In October, 2010, the juvenile court sustained the amended allegations of a subsequent petition that Mother was unable to care for the children, that the children fought, assaulted each other, and left the house without permission, that Mother's home presented health and safety concerns, that Mother had unaddressed mental health needs, that Mother had reported she no longer had food for the children, and that Father's "willful or negligent failure to adequately supervise [T.T.] and [C.T.] from the conduct of the mother places them at risk [of] abuse or neglect. This places the children at substantial risk [of] abuse or neglect in which the father should have known and has failed to protect the children from the actions of the mother."
In its December 13, 2010, disposition order, the juvenile court ordered that C.T. be placed in Mother's home, that Mother receive family maintenance services, and that Father receive "normalization" services. Father appealed, contending the jurisdictional findings were erroneous because he did not have custody of either T.T. or C.T. and hence had no duty to protect them from Mother; that certain dispositional findings as to T.T. were not supported by the record; and that there had been inadequate inquiry and notice under the Indian Child Welfare Act (25 U.S.C. § 1901 et seq.; ICWA; see also Welf. and Inst. Code, § 224 et seq.). Father appealed, and in Tamara T., filed July 19, 2012, we conditionally reversed the dispositional orders and directed the juvenile court to ensure compliance with ICWA, but otherwise affirmed the orders.
T.T. was placed in foster care.
All undesignated statutory references are to the Welfare and Institutions Code.
In April 2011, the Humboldt County Department of Health and Human Services (the Department) filed a supplemental petition pursuant to section 387. According to the detention report, C.T. had been "acting out" at school, and Mother had refused to pick him up when the school tried to contact her. In March, 2011, during a meeting with a social worker, Mother did not intervene when one of her other children became angry and ran toward the social worker with a steak knife. On another occasion when the social worker visited, the children were unsupervised while Mother slept. Mother offered no supervision when her children engaged in dangerous play and hit the social worker. The house was messy, with air soft bullets strewn about and food and trash on the floor. Mother had been given notice to leave the house she was renting. C.T. was detained and the court ordered reunification services for Mother and Father. The services ordered for Father included parent education, substance abuse assessment, drug monitoring and screening, and anger management.

========

Transcribe, word for word, the portion of the juvenile court excerpt that opens with the words containing "In its December" and closes with "affirmed the orders.". The records are separate from the juvenile court excerpt and unrelated to it.

Given records:
========

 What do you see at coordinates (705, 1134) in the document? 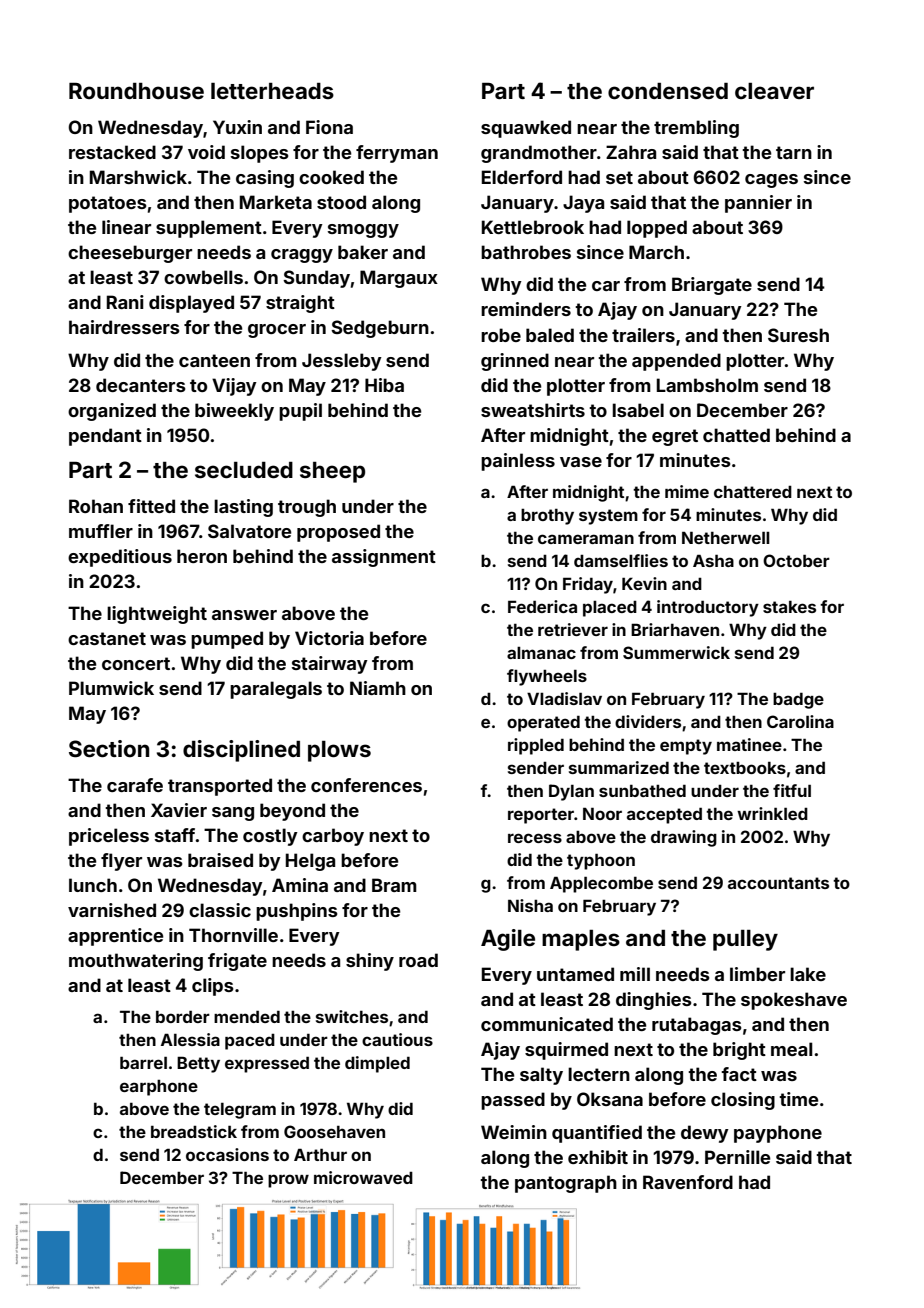
I see `dewy` at bounding box center [705, 1134].
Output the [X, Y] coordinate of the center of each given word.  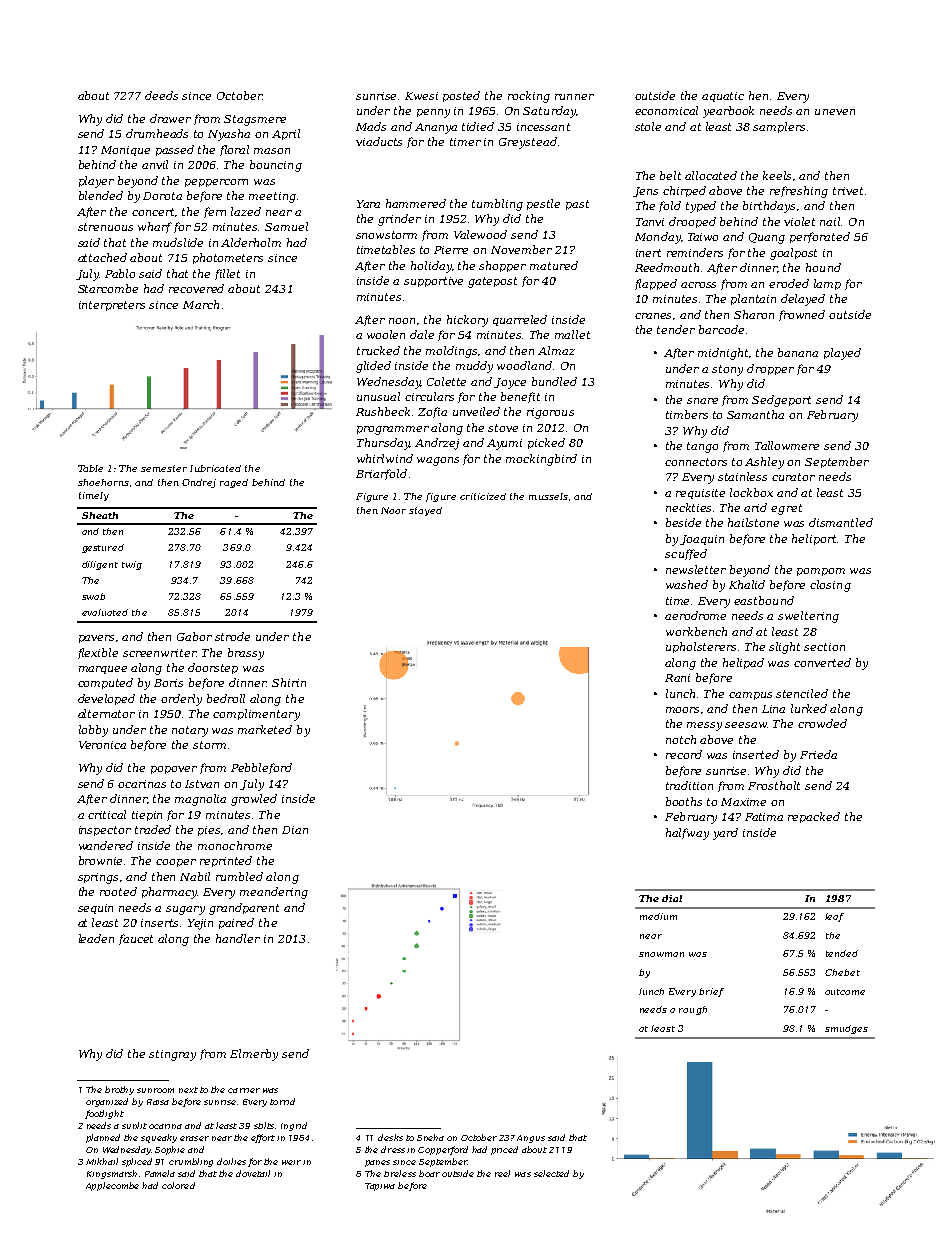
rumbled [239, 876]
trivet [848, 191]
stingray [172, 1055]
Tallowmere [787, 445]
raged [234, 483]
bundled [554, 381]
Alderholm [251, 242]
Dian [295, 830]
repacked [814, 817]
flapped [656, 284]
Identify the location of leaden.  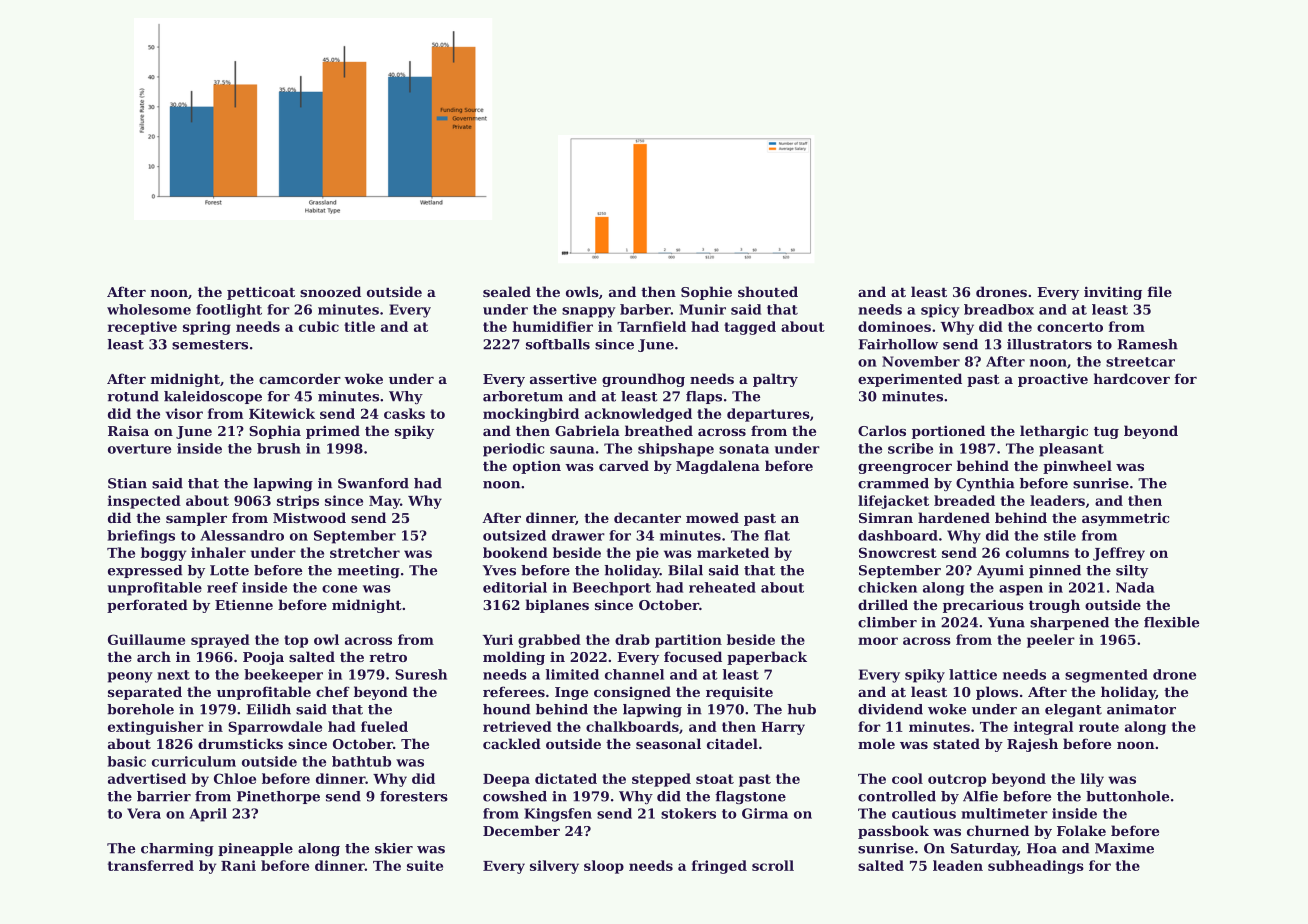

========

Result of the exercise:
In its December 13, 2010, disposition order, the juvenile court ordered that C.T. be placed in Mother's home, that Mother receive family maintenance services, and that Father receive "normalization" services. Father appealed, contending the jurisdictional findings were erroneous because he did not have custody of either T.T. or C.T. and hence had no duty to protect them from Mother; that certain dispositional findings as to T.T. were not supported by the record; and that there had been inadequate inquiry and notice under the Indian Child Welfare Act (25 U.S.C. § 1901 et seq.; ICWA; see also Welf. and Inst. Code, § 224 et seq.). Father appealed, and in Tamara T., filed July 19, 2012, we conditionally reversed the dispositional orders and directed the juvenile court to ensure compliance with ICWA, but otherwise affirmed the orders.